Periquitos

Gosto de ouvir a musicalidade da vida para esquecer os periquitos do vizinho. Eu mesmo tive um viveiro com dezenas deles por certo tempo. Comecei a enlouquecer pelo motim que fazem no cárcere que lhes dei. Mal brilha a primeira luz tímida e a orquestra infernal recomeça. Tive certeza de que era a única manifestação cabível contra meu egoísmo capitalista. O fato de prover alpiste regularmente, limpar o cativeiro e lhes dar água potável resulta senão em minha própria escravidão. Para viajar se tornou indispensável contratar alguém para substituir minha mão-de-obra escravizada.

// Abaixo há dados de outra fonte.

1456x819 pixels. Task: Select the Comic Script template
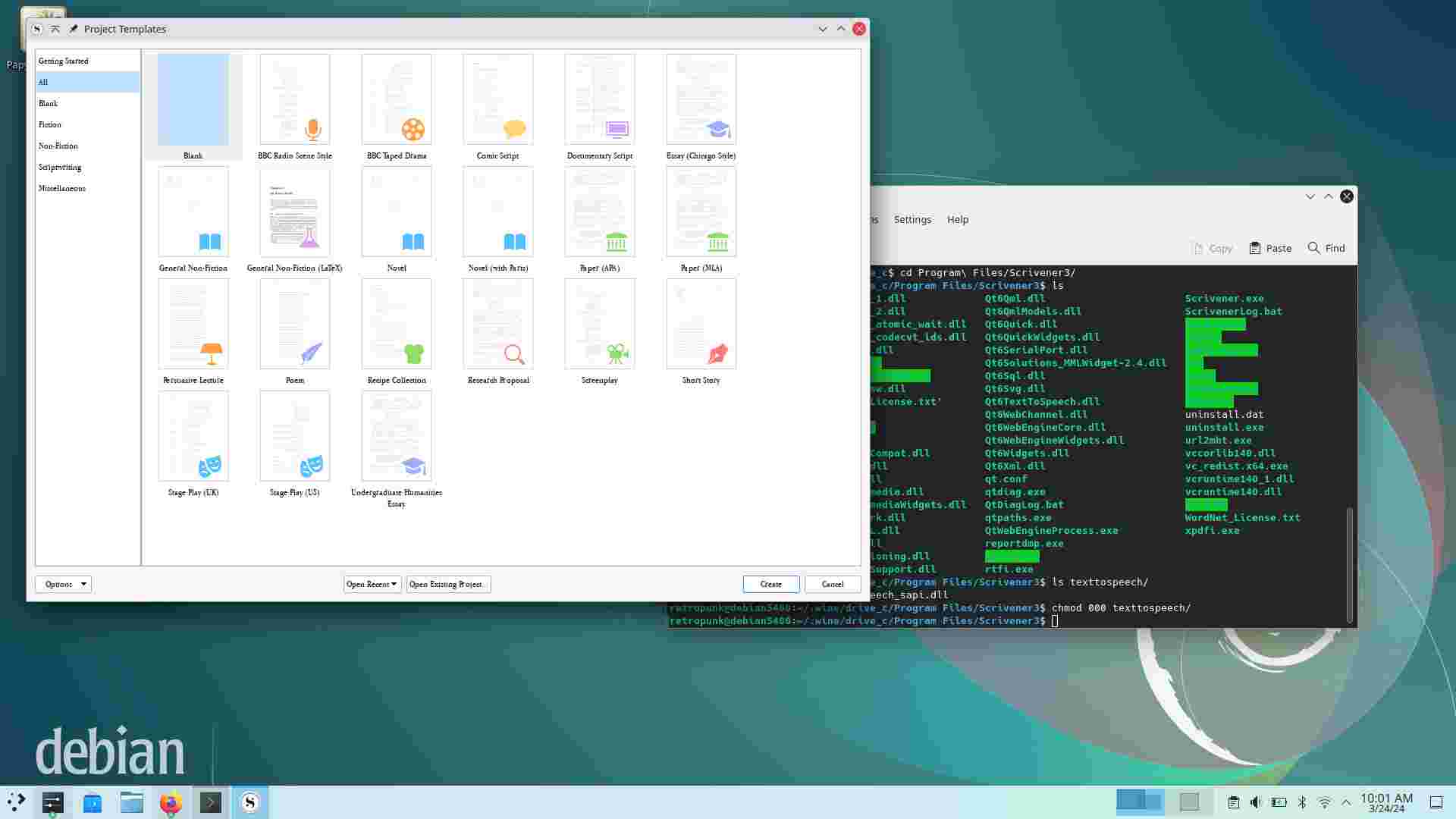click(497, 100)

São bonitinhos e até engraçadinhos. Tive um periquito-australiano que vinha me beijar quando abeirava a gaiola. Mal abria a porta do pequeno presídio e ele voava para meu ombro. Ficava um pouco ali e em seguida seguia para o topo da minha cabeça. Esse ridículo a que me expunha alegrava crianças e deprimidos do bairro.

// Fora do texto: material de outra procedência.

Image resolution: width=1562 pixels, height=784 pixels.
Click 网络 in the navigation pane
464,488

Ficou famoso na vizinha por isso lhe dei o nome de Abelardo. Morreu graças ao fatal esquecimento a que expus a sua vida. Há um ponto em que ninguém mais liga para os cativos. Retornei tarde do chope, assisti a um programa de variedades; decidi comer macarrão com “toucinho fumado” antes de cair de vez na cama. Foi uma noitada estupenda onde sonhei com flores e abundância de pecados. Tudo isto enquanto caía a temperatura e o infeliz Abelardo morria congelado no quintal.

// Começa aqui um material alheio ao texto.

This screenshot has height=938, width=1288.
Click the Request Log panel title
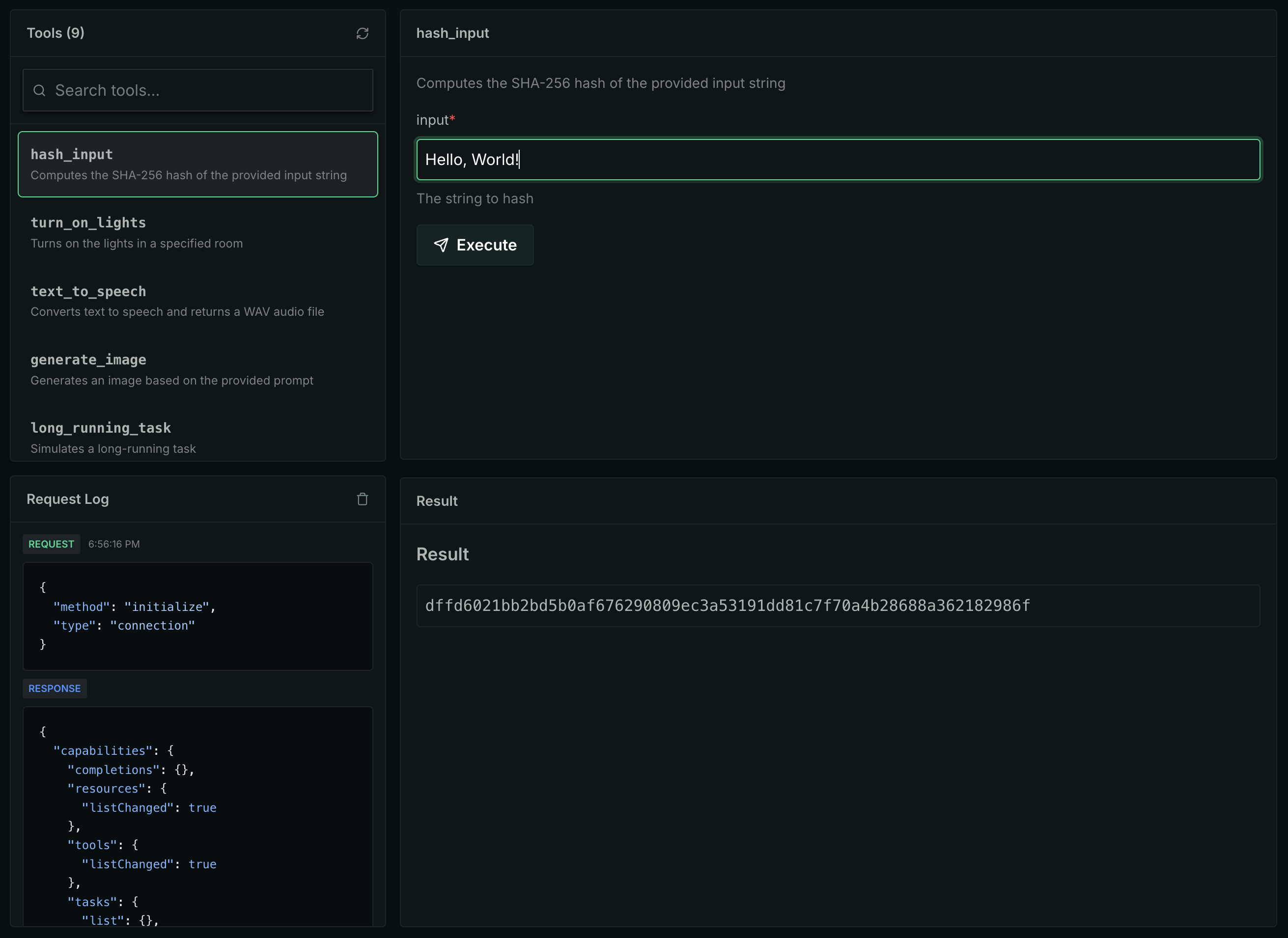click(x=68, y=499)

Depois dele tive o viveiro com dezenas deles. Era bom vê-los num corropio frenético de um poleiro para outro. Preenchia com vida a varanda das cadeiras vazias. Percebemos com o tempo que nada silenciava esses pássaros. Nem a presença do gato, nem meus protestos de silêncio foram úteis a ponto de interromper o charleio alucinado. Por isso decidi soltá-los numa tarde sem visitas.

Agora planejo liberdade aos periquitos do vizinho. Detenho-me; cauteloso, preso ao temor de que João os substitua por uma araponga.